Das Haus St. Gottfried, die Familienbildungsstätte des Bistums Mainz im ehemaligen Prämondstratenserkloster, soll zum Jahresende schließen. Das hatte das Bistum am Mittwoch bekannt gegeben und die Finanzlage als Grund genannt. Durch diese Entscheidung könnten sich auch für die katholische Pfarrei Probleme ergeben. Denn sie verfügt über kein eigenes Pfarrzentrum.

Verschiedene Gruppierungen der Pfarrei nutzten bislang für Empfänge, die Weihnachtsfeiern und die Faschingssitzungen den Weißen Saal und für die regelmäßigen Treffen den Gottfriedssaal mit der gegenüberliegenden kleinen Küche.

Weitere Nutzung noch offen

Finden in der Basilika Konzerte statt, dann weicht die Kirchengemeinde mit ihren Gottesdiensten in die Hauskapelle des Hauses Sankt Gottfried aus. Dort probt auch der Basilikachor.

Pfarrer Bernd Richardt teilte auf WZ-Anfrage mit, es stehe bislang nur fest, dass das Haus Sankt Gottfried als Bildungshaus zum 1. Januar 2021 geschlossen wird.

Wie das Haus danach weiter genutzt werde, sei noch völlig offen. Klar sei nur, dass die Pfarrei vorerst weiterhin die Räume für die Pfarrseelsorge nutzen kann.

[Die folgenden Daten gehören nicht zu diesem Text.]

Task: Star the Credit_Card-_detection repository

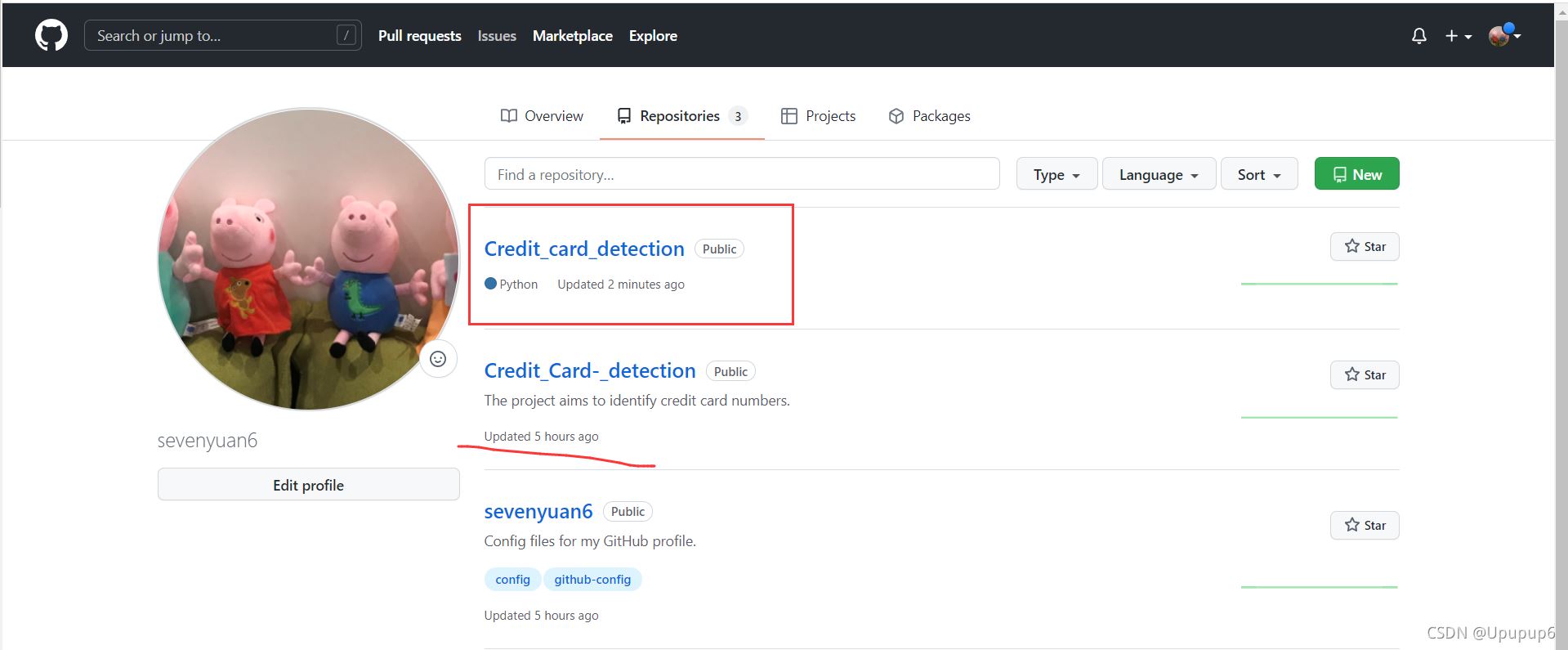Action: click(1364, 375)
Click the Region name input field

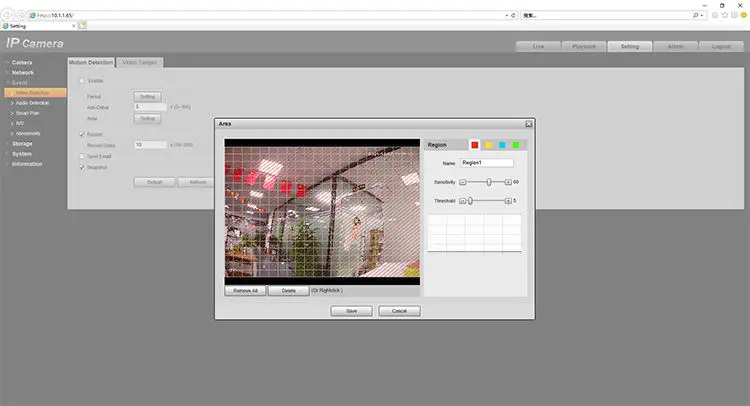coord(487,162)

Beliebt für Familienfeiern

Zu bedauern wird für die Einheimischen sein, dass der Ort für viele attraktive Veranstaltungen wegfallen wird, darunter das Abschluss-Musical der Musikalisch-kreativen Werkwochen im Herbst.

Die Buchausstellung der Katholischen Öffentlichen Bücherei fand im Weißen Saal statt. Dieser und der Gottfriedssaal wurden gerne für Familienfeiern genutzt. Im Park fanden der Martinsmarkt der Vereine, Konzerte und ökumenische Gottesdienste statt.

Verschlechterte Finanzlage

Einer Pressemitteilung zufolge trennt das Bistum sich wegen Kirchenaustritten, dem demografischen Wandel, der Wirtschaftskrise und der sich weiter verschlechternden Finanzlage von fünf der 18 Schulen in seiner Trägerschaft. Außerdem sollen drei Tagungshäuser geschlossen werden.

Bischof Peter Kohlgraf sprach von "schmerzhaften Einschnitten". Weihbischof Udo Markus Bentz, der für die wirtschaftlichen Angelegenheiten des Bistums zuständig ist, erklärte, der Haushalt sei bereits seit mehreren Jahren defizitär.

Ausgaben einsparen

Im aktuellen Haushaltsjahr gehe das Bistum von einem Fehlbetrag von rund 32 Millionen Euro bei einem Gesamtvolumen von 357 Millionen Euro aus. Obendrein hätten die Corona-Krise und die wirtschaftliche Talfahrt, in der sich Deutschland derzeit befinde, negative Auswirkungen auf die Kirchensteuerentwicklung der nächsten Jahre.

Um dauerhaft eine solide und verantwortungsvolle Haushaltsplanung vorlegen zu können, müsse das Bistum schrittweise 20 bis 25 Prozent seiner Ausgaben einsparen.